Passage given
================================
Re Lambie

The High Court, sitting as the Court of Dispute Returns, has answered a question referred to it by the Senate on eligibility of being chosen under s 44 of the Constitution. The reference originally concerned then-Senator Jacqui Lambie’s eligibility under s 44(i), but following her resignation it focused on the eligibility of Steven Martin, another Senate candidate who, following a special count, was chosen to fill Lambie’s vacancy. The matter then focused on s 44(iv), which provides that ‘[a]ny person who … holds any office of profit under the Crown … shall be incapable of being chosen or of sitting as a senator’. Martin holds the office of mayor and councillor of Devonport City Council, a local government corporation established under the Local Government Act 1993 (Tas).

On 6 February 2018, the Court held that Martin was not incapable of being chosen or of sitting as a senator by reason of s 44(iv), and delivered its reasons for that answer on 14 March. The joint judges (Kiefel CJ, Bell, Gageler, Keane, Nettle and Gordon JJ) first emphasised the importance of s 45(i), which provides that if a senator becomes subject to any of the disabilities in s 44, that senator’s place ‘shall thereupon become vacant’ (at [6]). The temporal relationship between ss 44 and 45 is the process of ‘being chosen’ in s 44 remains incomplete until a person not subject to a s 44 disability is validly returned as elected, whereas s 45 operates to vacate the place of a person validly returned who later becomes subject to a s 44 disability (see [7]). In this matter, there was no dispute that ‘the Crown’ refers to the executive government of a State, and no dispute that the offices of mayor and councillor in Tasmania are each an ‘office of profit’ (at [9]). The sole issue was whether those offices are ‘under’ the executive government of Tasmania (at [10]–[12]).
================================
(Collection entries)
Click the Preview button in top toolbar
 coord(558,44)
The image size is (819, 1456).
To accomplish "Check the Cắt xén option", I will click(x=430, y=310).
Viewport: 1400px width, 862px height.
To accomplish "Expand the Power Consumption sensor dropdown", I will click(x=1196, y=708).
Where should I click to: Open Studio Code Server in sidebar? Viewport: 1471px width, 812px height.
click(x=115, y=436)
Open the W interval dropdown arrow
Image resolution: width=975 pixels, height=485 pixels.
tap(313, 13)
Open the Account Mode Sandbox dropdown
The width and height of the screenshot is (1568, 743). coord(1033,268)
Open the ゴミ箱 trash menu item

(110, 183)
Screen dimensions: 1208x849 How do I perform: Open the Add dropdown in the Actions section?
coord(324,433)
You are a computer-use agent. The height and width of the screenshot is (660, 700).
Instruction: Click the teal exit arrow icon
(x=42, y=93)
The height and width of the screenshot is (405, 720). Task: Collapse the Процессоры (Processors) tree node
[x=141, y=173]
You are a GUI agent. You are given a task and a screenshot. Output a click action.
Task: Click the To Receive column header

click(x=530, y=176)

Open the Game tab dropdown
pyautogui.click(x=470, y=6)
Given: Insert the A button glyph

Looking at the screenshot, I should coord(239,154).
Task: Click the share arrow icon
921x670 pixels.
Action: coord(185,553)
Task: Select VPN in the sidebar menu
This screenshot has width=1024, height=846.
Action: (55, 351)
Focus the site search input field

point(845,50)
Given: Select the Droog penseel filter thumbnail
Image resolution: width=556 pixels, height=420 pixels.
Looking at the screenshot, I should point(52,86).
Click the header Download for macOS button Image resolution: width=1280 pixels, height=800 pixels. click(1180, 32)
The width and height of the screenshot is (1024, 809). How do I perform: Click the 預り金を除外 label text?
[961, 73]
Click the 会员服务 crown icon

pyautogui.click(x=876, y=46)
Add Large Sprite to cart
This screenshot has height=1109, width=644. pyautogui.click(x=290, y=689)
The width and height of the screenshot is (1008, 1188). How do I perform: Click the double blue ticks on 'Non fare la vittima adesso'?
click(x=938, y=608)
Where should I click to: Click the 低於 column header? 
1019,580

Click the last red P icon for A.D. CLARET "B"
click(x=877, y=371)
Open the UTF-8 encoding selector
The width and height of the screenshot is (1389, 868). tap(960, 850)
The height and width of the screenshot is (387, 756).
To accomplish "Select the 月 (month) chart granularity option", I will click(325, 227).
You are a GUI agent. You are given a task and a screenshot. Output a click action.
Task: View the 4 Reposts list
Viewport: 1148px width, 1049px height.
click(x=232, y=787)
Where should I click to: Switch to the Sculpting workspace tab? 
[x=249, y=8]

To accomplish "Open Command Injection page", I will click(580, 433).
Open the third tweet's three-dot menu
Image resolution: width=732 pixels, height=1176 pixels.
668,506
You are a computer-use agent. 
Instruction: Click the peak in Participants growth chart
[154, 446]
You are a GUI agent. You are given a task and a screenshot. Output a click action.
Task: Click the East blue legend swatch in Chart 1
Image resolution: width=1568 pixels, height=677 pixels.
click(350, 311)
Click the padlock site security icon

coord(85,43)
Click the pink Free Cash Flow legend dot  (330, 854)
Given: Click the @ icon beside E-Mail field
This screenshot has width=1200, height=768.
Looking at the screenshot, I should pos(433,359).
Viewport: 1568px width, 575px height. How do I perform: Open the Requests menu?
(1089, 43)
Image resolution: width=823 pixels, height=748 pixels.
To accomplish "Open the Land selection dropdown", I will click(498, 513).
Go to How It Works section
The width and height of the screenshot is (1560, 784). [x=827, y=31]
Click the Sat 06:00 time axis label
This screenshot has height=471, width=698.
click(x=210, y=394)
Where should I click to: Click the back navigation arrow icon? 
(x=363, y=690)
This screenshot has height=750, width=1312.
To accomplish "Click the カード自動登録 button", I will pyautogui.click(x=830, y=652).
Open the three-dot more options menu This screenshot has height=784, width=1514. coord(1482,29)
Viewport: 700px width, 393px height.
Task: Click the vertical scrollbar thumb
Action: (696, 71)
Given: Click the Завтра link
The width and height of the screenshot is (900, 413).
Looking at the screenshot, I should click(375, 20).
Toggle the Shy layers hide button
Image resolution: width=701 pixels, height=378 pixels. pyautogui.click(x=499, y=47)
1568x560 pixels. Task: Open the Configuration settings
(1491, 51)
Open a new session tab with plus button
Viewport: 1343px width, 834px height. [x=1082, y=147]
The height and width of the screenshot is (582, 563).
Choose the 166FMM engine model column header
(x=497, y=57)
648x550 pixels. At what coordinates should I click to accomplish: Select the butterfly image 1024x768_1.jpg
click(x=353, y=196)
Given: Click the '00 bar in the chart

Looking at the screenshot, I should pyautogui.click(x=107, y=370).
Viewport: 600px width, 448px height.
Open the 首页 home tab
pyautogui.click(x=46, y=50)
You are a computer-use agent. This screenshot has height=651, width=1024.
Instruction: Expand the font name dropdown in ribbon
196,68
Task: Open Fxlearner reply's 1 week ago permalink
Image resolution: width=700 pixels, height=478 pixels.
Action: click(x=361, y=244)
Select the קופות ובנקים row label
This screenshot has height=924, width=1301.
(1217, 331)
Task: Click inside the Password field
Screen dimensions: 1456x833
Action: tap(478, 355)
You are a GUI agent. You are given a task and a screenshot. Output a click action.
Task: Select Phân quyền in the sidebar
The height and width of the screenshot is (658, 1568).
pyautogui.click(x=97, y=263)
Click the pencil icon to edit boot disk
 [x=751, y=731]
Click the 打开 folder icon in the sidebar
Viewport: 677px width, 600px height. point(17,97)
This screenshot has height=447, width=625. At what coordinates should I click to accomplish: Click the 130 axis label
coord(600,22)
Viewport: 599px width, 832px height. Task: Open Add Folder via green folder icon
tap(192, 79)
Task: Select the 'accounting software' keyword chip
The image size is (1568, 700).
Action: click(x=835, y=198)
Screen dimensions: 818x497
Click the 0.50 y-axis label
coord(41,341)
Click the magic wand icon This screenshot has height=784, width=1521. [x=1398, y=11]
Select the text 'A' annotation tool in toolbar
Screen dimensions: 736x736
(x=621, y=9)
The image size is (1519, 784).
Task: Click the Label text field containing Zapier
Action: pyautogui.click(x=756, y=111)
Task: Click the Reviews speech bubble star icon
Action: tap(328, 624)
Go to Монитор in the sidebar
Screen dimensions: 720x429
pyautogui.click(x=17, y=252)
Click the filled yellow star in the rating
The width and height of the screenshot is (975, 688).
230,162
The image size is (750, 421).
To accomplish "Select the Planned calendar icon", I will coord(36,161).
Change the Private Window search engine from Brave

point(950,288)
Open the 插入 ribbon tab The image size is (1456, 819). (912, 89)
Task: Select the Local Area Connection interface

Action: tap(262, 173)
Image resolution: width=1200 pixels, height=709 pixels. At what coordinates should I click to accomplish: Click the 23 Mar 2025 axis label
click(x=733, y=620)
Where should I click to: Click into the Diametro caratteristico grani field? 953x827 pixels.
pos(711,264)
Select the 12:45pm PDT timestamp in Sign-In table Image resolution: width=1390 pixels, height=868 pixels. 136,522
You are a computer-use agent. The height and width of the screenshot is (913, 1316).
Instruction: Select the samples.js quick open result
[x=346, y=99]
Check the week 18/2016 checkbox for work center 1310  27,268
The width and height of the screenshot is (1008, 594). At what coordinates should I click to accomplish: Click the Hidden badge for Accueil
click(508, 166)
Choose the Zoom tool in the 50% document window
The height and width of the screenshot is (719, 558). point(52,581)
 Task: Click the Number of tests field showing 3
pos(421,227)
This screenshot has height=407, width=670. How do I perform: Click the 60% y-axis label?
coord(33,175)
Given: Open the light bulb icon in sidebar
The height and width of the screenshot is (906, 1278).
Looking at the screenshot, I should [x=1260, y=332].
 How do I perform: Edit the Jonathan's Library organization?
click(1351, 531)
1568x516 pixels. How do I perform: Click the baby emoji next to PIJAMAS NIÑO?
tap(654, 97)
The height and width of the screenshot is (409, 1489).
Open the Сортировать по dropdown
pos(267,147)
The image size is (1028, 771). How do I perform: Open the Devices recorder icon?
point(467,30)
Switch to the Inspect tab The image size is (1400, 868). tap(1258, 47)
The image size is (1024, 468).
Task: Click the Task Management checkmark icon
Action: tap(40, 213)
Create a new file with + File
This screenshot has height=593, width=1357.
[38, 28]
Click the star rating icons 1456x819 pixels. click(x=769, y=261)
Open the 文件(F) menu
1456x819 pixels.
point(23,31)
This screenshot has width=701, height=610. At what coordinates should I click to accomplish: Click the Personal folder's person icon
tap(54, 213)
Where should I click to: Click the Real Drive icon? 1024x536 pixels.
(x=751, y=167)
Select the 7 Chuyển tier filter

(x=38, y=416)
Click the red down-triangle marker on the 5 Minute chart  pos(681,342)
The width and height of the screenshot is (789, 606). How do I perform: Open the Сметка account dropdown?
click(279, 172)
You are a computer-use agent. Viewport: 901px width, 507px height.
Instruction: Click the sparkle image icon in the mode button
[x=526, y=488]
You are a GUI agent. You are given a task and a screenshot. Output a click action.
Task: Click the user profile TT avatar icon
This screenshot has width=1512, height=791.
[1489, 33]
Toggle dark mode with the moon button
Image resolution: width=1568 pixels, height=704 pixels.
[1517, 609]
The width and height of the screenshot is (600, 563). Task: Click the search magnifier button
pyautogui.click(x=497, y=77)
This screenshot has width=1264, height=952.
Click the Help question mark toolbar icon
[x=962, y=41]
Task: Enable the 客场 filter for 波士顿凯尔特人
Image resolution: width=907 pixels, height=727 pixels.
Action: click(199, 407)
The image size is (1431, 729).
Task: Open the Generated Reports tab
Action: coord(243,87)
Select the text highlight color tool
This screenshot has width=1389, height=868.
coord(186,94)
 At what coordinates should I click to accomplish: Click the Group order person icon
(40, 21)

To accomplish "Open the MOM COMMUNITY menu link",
================================
Stated task
According to the case summary, what office does Steven Martin hold? None of the entries is needed.

Answer below
Mayor and councillor of Devonport City Council.